QINQ technology also known as Stacked VLAN. The standard is derived from IEEE 802.1ad, which means that the public network VLAN Tag of a service provider network is encapsulated before the user packet enters the service provider network, and the private network user VLAN Tag in the user packet is regarded as data, so that the packet carries Two-layer VLAN tag traversal of service provider network. In the metropolitan area network, a large number of VLANs are required to isolate users. The 4094 VLANs supported by the IEEE 802.1Q protocol are far from meeting the requirements. Through the double-layer Tag encapsulation of QINQ technology, in the service provider network, the packets are only transmitted according to the unique outer VLAN Tag allocated on the public network, so that the VLANs of different private network users can be reused, and the number of VLAN tags available to users is expanded. At the same time, it provides a simple Layer 2 VPN function, so QINQ technology is actually a VLAN VPN technology. In addition to QINQ, common VLAN VPN technologies also include VLAN Mapping. The only difference between the two is that QINQ is for stacking VLANs, and VLAN Mapping is for VLAN mapping.

VLAN Stacking

VLAN Stacking: From the user network to the provider network, a single-layer tag becomes a double-layer tag, and the C-Tag remains in the packet as an inner-layer tag; reverse, from a double-layer tag to a single-layer tag. VLAN Stacking QINQ is divided into three categories:

• Type A: Basic QINQ, which is enabled and disabled based on the interface. When an interface with basic QINQ enabled receives a packet, it is treated as an un-tagged packet. On the basis of the original packet, a VLAN tag of the default VLAN of the port is added.
• Type B: Flexible QINQ based on C-tag, according to the C-VLAN Tag on the user side, according to the configured mapping policy, an S-VLAN tag is added to the original packet. There are two optional configuration methods for this type of QINQ, and only one of them can be selected. One way is to configure the mapping relationship between C-VLAN and S-VLAN directly on the interface; the other way is to configure VLAN VPN globally (which includes the mapping relationship between C-VLAN and S-VLAN), and then associate the VPN on the interface. When using the same mapping policy for multiple interfaces, generally choose the latter configuration method. For this type of QINQ, if the packets received by the interface are un-tagged, the C-tag is the default VLAN Tag of the interface.
• Class C: ACL-based flexible QINQ, adding outer tags according to the configured traffic policy. The configuration of this type of QINQ is placed in the "QOS" module. For details, please refer to the "Configuring QOS" chapter. The policy pair between Policy-map and Class-map: "nest vlan <1-4094>" is used to configure ACL-based Flexible QINQ.

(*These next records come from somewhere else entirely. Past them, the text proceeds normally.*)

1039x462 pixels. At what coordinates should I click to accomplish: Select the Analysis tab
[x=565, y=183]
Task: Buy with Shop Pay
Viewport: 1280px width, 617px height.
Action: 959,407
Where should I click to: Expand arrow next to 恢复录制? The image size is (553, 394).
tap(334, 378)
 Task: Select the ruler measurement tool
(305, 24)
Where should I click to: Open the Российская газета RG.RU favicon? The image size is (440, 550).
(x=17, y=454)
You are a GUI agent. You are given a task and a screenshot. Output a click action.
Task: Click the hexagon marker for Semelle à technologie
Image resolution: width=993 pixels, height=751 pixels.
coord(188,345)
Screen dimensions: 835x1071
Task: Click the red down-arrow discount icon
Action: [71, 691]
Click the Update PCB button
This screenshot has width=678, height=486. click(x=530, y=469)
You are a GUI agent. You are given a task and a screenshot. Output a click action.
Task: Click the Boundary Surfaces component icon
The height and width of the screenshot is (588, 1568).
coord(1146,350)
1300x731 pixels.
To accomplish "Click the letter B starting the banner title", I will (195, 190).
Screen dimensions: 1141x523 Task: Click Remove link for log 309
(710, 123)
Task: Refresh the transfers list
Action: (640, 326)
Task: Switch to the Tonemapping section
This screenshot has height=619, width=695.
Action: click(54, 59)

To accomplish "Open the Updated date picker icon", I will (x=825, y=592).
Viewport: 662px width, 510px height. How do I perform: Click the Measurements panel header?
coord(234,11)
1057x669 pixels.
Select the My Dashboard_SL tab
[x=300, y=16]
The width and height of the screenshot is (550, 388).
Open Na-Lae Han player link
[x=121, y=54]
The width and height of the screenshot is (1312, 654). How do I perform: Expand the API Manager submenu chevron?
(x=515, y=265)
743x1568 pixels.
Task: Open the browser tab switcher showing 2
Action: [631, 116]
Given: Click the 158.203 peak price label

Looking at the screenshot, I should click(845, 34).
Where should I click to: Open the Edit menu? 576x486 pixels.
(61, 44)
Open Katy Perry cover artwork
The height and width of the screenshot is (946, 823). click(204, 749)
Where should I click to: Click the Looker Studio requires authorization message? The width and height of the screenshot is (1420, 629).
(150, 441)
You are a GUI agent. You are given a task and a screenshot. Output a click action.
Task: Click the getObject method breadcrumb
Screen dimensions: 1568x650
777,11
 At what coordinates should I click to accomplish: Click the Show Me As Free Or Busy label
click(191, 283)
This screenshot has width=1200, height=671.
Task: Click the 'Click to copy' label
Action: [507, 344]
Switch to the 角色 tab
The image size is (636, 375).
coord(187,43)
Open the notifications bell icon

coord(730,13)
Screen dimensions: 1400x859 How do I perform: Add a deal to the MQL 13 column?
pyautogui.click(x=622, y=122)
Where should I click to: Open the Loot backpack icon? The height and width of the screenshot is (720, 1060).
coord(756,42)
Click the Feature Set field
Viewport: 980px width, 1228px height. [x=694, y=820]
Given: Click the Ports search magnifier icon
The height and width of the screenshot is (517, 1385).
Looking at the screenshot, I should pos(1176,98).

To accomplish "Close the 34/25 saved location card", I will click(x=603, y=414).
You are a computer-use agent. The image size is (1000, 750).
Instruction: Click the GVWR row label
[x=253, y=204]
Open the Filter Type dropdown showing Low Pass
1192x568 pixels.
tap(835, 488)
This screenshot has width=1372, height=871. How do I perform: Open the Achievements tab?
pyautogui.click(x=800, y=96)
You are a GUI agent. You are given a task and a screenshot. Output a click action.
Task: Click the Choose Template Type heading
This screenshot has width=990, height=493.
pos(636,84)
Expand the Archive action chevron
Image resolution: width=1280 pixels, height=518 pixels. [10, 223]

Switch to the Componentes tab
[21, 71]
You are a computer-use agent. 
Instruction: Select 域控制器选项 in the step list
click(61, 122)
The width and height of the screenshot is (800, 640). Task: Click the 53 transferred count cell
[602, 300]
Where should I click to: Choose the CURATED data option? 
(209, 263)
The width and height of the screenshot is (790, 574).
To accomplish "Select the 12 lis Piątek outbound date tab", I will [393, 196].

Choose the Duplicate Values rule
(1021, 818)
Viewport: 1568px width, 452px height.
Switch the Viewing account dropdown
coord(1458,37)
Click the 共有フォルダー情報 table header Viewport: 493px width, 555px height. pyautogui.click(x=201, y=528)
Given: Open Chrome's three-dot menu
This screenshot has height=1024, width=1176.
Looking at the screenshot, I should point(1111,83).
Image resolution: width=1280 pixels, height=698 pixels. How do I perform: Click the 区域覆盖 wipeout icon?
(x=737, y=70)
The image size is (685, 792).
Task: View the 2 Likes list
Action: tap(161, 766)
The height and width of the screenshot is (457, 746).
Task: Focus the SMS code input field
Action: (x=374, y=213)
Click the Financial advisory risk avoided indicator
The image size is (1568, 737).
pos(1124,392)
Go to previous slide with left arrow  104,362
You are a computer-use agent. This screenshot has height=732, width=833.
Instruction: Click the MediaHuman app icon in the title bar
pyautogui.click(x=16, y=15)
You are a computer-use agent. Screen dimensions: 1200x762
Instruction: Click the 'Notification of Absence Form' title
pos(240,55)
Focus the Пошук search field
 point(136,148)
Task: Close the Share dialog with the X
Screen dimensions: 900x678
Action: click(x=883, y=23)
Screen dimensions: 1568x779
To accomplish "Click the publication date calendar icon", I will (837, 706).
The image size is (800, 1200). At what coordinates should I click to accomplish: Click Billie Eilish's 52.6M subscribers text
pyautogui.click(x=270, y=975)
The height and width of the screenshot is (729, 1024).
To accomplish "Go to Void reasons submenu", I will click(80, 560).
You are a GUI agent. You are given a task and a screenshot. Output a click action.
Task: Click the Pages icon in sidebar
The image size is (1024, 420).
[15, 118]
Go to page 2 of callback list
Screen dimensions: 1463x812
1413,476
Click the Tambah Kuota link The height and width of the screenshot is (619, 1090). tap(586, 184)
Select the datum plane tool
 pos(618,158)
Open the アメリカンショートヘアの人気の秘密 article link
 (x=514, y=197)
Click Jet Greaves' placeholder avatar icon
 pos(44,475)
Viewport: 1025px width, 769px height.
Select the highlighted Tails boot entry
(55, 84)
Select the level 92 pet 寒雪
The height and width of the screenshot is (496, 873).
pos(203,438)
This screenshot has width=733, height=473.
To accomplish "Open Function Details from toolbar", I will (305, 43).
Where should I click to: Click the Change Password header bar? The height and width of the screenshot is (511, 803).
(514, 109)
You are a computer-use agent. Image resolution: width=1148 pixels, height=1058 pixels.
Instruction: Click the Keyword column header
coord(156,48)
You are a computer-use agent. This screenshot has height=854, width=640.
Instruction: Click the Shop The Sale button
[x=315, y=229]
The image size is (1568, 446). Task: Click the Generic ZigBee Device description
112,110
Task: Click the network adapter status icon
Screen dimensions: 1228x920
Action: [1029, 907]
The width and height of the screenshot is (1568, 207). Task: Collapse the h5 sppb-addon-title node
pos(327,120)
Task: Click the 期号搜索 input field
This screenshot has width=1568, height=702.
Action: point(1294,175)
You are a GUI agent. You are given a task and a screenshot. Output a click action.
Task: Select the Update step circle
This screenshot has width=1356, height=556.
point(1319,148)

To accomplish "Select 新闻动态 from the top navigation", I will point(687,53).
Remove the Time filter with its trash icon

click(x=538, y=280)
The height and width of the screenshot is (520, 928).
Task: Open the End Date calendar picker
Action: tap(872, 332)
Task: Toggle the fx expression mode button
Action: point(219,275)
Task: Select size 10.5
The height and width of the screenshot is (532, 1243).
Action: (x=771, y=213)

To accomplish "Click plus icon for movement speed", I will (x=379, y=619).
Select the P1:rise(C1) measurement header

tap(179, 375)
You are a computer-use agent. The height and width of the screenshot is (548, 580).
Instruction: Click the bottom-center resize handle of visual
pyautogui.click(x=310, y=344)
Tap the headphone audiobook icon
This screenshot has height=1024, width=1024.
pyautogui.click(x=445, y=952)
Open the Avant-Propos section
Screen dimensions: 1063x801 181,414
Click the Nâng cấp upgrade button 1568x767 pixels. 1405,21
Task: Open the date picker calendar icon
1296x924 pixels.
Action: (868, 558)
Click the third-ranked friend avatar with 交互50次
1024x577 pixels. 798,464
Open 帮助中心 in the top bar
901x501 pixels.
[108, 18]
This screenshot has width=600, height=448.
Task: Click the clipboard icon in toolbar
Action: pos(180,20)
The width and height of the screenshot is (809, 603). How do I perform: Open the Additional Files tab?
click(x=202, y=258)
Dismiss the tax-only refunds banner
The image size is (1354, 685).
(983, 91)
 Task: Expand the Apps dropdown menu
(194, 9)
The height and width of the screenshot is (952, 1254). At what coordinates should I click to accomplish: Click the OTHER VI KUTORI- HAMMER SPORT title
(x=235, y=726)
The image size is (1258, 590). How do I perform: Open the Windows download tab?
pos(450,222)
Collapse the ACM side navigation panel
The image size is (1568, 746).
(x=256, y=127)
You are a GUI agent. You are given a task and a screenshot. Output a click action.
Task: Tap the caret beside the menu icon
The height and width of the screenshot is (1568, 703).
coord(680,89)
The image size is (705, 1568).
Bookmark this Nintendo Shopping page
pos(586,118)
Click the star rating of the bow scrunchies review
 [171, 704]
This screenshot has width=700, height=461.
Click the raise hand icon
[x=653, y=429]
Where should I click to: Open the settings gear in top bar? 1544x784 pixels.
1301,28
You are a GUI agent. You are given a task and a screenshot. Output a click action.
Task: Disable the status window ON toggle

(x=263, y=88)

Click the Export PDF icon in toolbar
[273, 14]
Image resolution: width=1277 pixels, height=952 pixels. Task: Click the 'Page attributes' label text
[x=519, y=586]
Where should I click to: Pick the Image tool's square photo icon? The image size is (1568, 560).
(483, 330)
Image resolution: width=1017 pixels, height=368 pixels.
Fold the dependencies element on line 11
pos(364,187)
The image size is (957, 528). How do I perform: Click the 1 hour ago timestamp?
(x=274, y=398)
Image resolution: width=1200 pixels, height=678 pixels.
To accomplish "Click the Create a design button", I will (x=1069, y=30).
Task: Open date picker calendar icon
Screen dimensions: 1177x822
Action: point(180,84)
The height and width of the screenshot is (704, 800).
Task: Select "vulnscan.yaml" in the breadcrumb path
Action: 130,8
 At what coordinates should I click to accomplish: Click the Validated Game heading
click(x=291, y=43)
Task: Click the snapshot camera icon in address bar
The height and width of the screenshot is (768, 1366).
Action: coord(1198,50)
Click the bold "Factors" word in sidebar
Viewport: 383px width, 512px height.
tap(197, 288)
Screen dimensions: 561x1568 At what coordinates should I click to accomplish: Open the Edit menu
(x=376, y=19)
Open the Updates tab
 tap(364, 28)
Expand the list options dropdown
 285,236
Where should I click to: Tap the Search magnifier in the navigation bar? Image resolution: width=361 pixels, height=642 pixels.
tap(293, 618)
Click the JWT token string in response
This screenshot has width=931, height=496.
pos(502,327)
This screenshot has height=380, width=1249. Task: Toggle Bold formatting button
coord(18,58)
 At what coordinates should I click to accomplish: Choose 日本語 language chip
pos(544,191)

The above three types of QINQ can be enabled at the same time on the same port, and their priority relationship is: Type C > Type B > Type A.

VLAN Mapping

VLAN Mapping: From the user network to the provider network, it is still a single-layer Tag, but the C-Tag becomes S-Tag; in reverse, from S-Tag to C-Tag. VLAN Mapping is divided into 1:1 VLAN Mapping and 1:N VLAN Mapping (the reverse is N:1). Currently, only 1:1 VLAN Mapping is supported. VLAN Mapping is configured by configuring VLAN VPN globally, and then associating VPN on interface. VLAN Mapping only takes effect on tag packets, which is very different from the QINQ function. The following points should be noted when configuring QINQ and VLAN Mapping. VLAN Mapping takes effect only for tagged packets. Upstream, original packets must carry tags to implement CVLAN-to-SVLAN mapping; for downstream, the VLAN output rule on downlink interfaces must be tag output to implement SVLAN-to-SVLAN mapping. Mapping of CVLANs.

Note

Only physical interfaces support the configuration of QINQ and VLAN Mapping, but aggregated interfaces do not When using the QINQ function or the VLAN Mapping function, it needs to be used in conjunction with the VLAN configuration. In the input and output directions, the filtering function of the VLAN, and the rules for whether the VLAN carries tags are all subject to the VLAN configuration. Specific requirements are as follows:

• Both CVLAN and SVLAN need to be added to the allow list of the downlink interface (connected to the Customer network), otherwise the flow will be filtered.
• The SVLAN needs to be added to the allow list of the uplink interface (connected to the provider network), otherwise the flow will be filtered.
• For QINQ, on the downlink interface, SVLAN should be configured with untag output, so as to strip the outer tag of QINQ downstream.
• For VLAN-Map, since it only takes effect for untag packets, for downlink interfaces, SVLAN should be configured with tag output, otherwise the downstream flow cannot complete the mapping from SVLAN to CVLAN.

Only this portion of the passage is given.